**DOCUMENT SEGMENT**:
=== Section Start ===

I attended a webinar last month titled "Are Nonprofits Helping or Harming?" and was interested in its "big picture" viewpoint. While we try to focus almost exclusively on tips and news of interest related to fundraising here, I found a lot of the big-picture points important. I mean, how can you fundraise successfully if your organization isn't achieving the objectives of its mission? The advice shared in the webinar, which I detail here, might reveal some big-picture things your organization can work on to help it better achieve its mission (and make your job of raising funds easier).
"It is the burden of every nonprofit organization to demonstrate that they are doing good," said the webinar's presenter, David Hunter, founder and managing partner of Hunter Consulting LLC. Determining whether your organization is helping or harming begins with defining its strategic performance management, i.e., the degree to which an organization is able to create social value and measurable change.
Performance management requires everyone in an organization to be results-driven and a top-to-bottom commitment to pursuing knowledge about what the organization's results are.
Hunter said outcomes consist of changes that are measurable, enduring, linked directly and plausibly to intentional efforts, and the results for which all staff are held accountable.

=== Section End ===

**PROBLEM 1**:
Quote the passage of the nonprofit webinar text exactly, starting at the words "Performance management requires" and ending after "are held accountable.".

**DATA EXCERPTS**:

=== Section Start ===

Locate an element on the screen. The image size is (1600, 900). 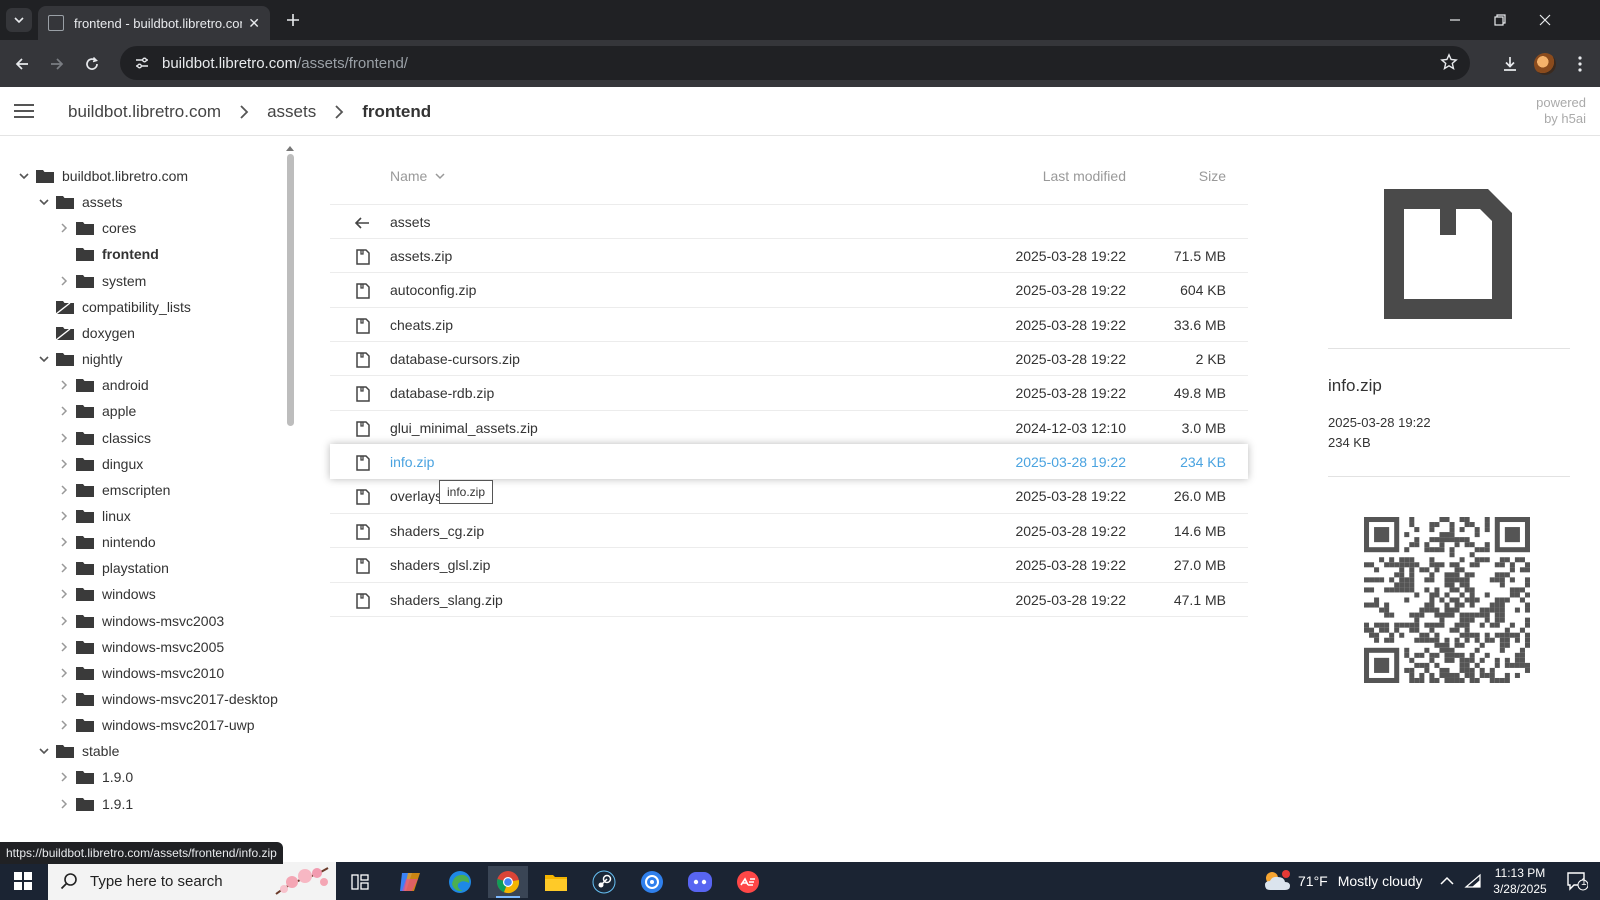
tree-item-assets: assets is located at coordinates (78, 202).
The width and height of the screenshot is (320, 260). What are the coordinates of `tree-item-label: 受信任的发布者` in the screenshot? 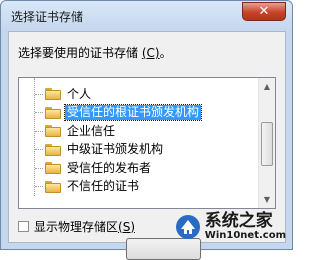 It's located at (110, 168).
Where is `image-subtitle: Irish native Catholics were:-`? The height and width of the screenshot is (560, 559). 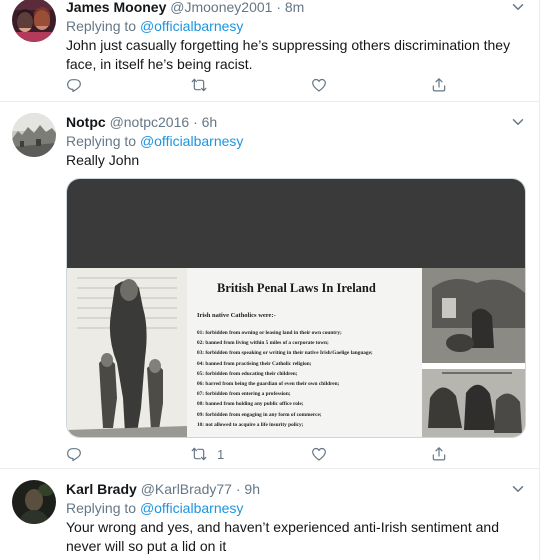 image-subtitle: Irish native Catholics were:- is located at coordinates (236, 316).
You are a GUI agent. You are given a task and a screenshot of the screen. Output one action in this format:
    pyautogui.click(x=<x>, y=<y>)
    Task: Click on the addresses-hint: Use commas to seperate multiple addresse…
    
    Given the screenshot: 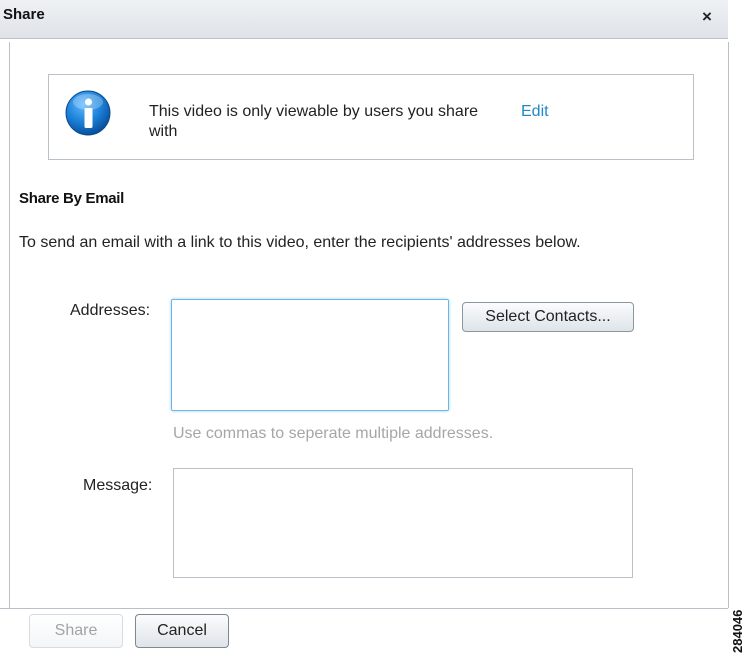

=== Section End ===
=== Section Start ===

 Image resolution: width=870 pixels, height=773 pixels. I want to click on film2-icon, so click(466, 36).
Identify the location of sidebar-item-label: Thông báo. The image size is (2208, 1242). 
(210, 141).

=== Section End ===
=== Section Start ===

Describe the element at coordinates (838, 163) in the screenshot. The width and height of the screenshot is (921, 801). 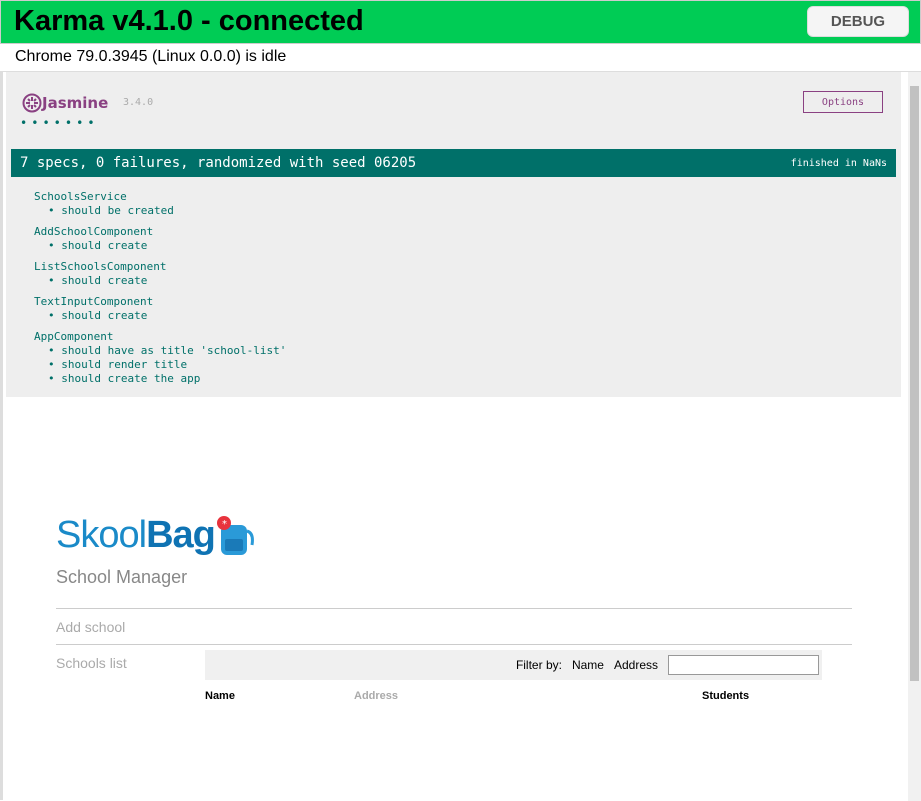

=== Section End ===

**PROBLEM 2**:
Print these lines from the records exactly, beginning at the line that contains "Image resolution: width=870" and ending after the line that contains "(210, 141).".

**TASK SOLUTION 1**:
Performance management requires everyone in an organization to be results-driven and a top-to-bottom commitment to pursuing knowledge about what the organization's results are.
Hunter said outcomes consist of changes that are measurable, enduring, linked directly and plausibly to intentional efforts, and the results for which all staff are held accountable.

**TASK SOLUTION 2**:
 Image resolution: width=870 pixels, height=773 pixels. I want to click on film2-icon, so click(466, 36).
Identify the location of sidebar-item-label: Thông báo. The image size is (2208, 1242). 
(210, 141).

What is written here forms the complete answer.